== Input ==
-------------------------
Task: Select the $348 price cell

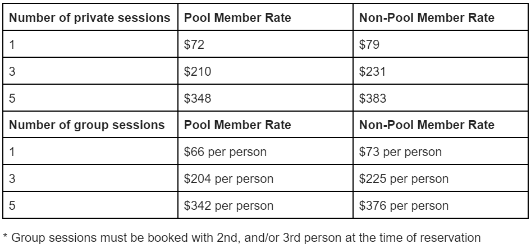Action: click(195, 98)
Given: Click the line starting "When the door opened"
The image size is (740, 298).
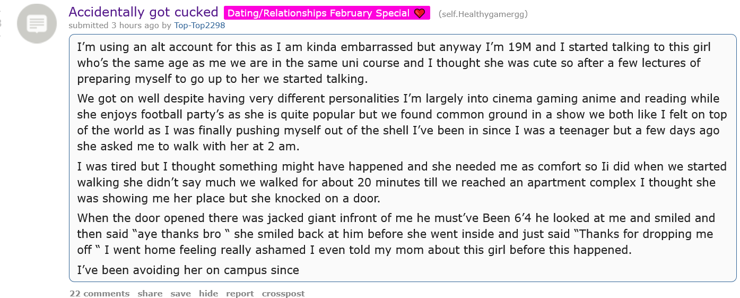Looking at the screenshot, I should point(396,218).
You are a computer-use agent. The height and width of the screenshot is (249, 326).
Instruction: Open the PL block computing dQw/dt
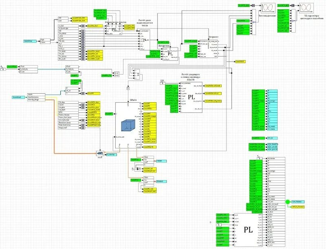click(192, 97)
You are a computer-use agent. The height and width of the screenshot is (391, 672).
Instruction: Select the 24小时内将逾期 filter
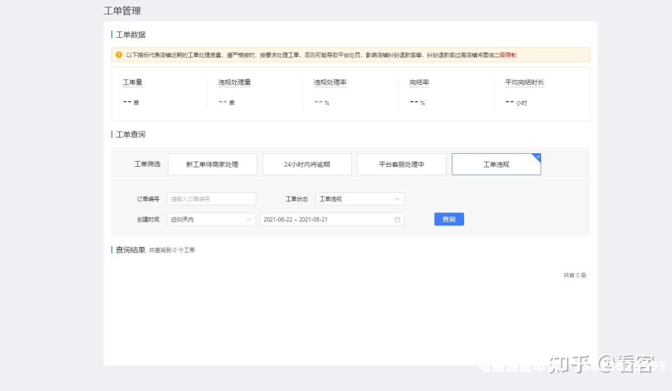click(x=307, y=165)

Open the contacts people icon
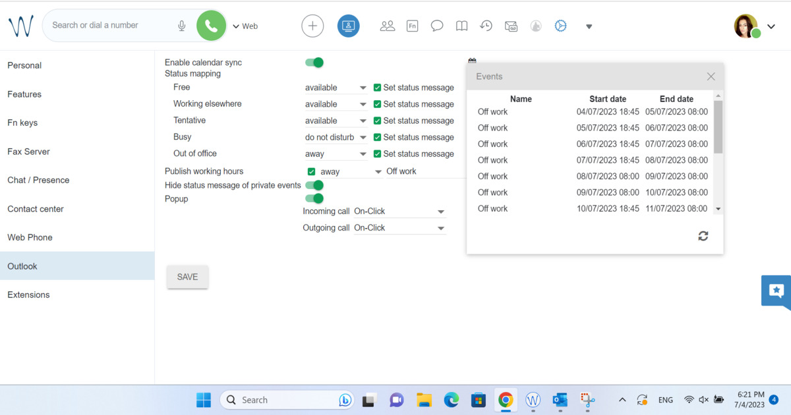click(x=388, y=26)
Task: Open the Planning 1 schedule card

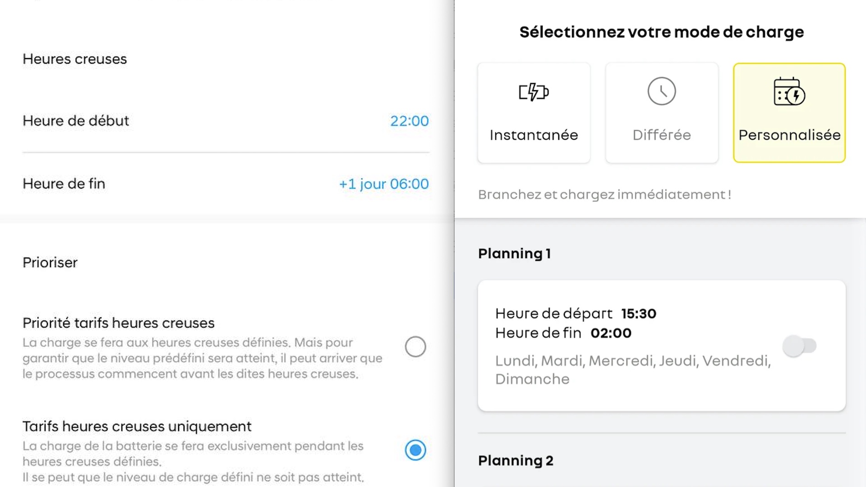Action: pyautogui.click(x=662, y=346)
-------------------------
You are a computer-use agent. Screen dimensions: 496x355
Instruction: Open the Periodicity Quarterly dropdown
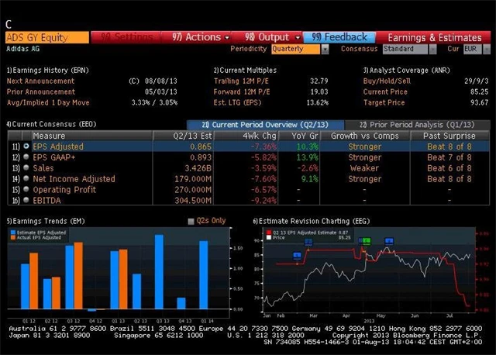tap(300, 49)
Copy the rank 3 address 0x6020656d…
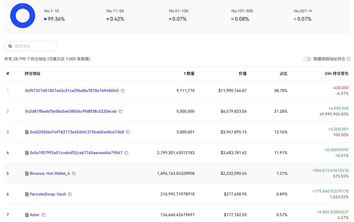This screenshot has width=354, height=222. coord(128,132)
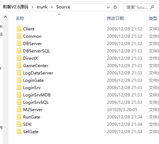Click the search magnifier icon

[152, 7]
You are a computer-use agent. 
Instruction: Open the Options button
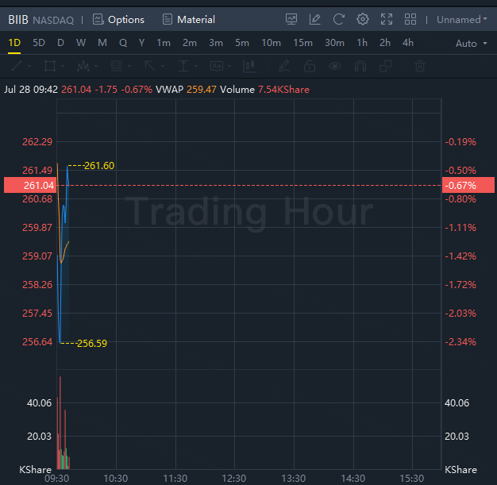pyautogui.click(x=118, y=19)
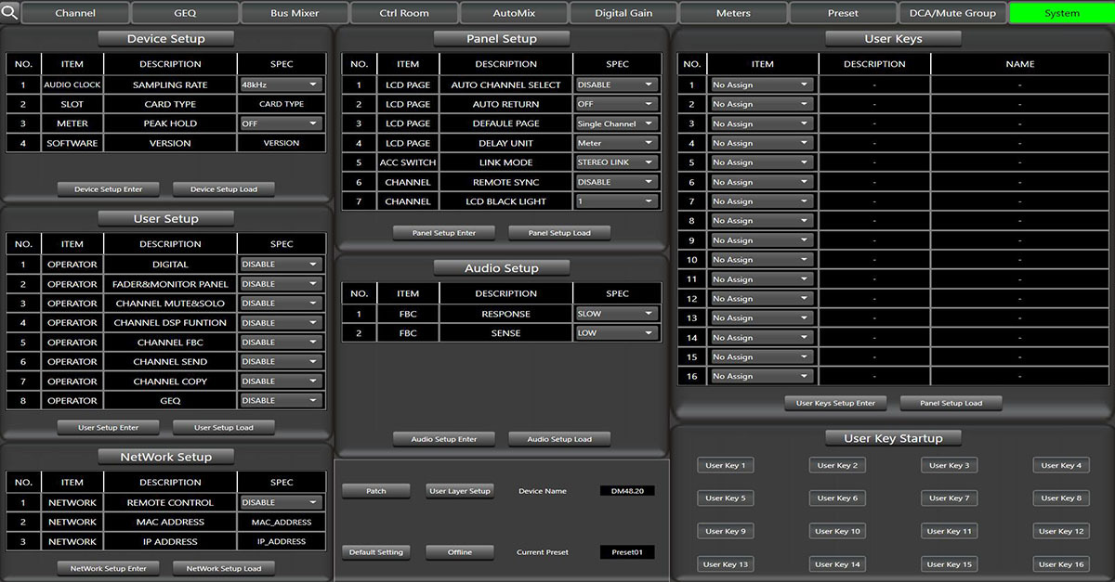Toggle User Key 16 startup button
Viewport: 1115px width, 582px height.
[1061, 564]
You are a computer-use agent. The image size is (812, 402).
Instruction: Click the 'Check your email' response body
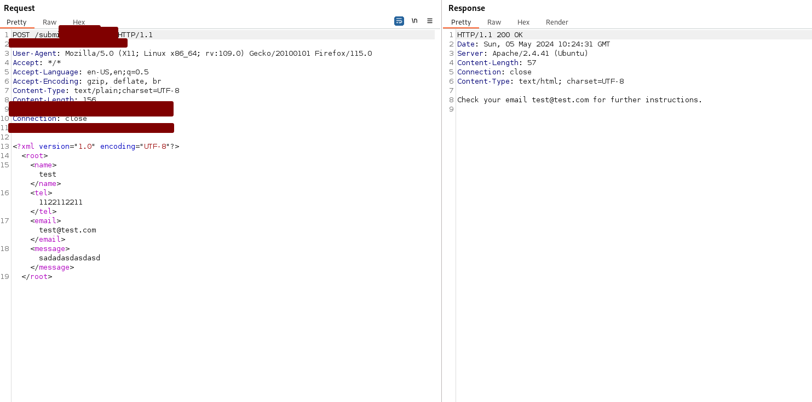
-------------------------
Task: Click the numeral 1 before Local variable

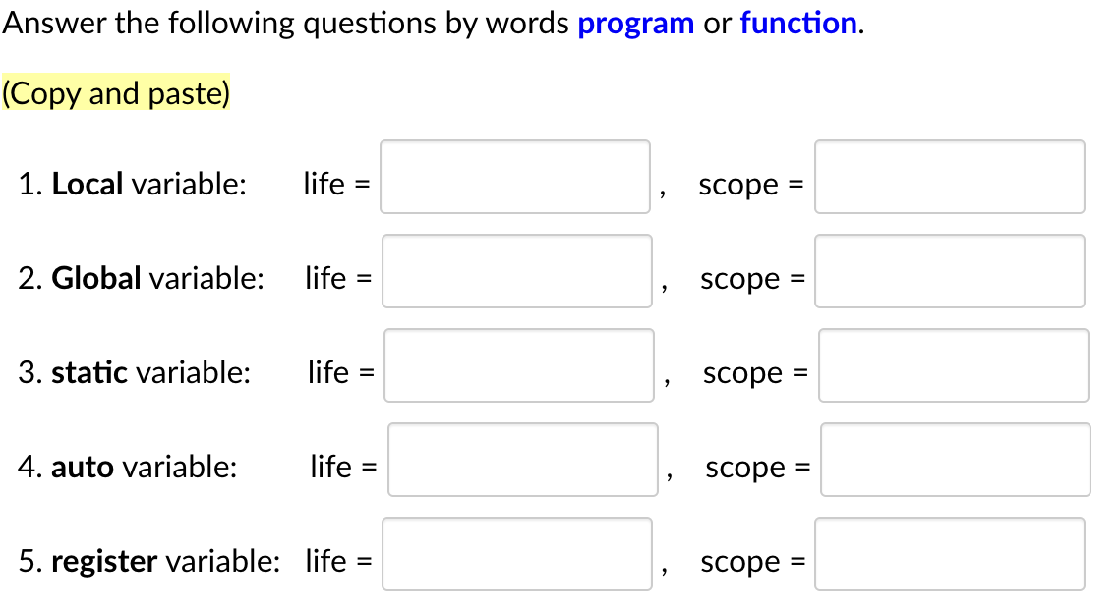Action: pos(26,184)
-------------------------
== Exercise ==
Go through the listing above and return each line where the word "computer" occurs.

== Solution ==
You are a computer-use agent. The height and width of the screenshot is (249, 326).
You are a computer-use agent. The height and width of the screenshot is (391, 672).
You are a computer-use agent. Screen dimensions: 496x355
You are a computer-use agent. 
You are a computer-use agent. The image size is (812, 402).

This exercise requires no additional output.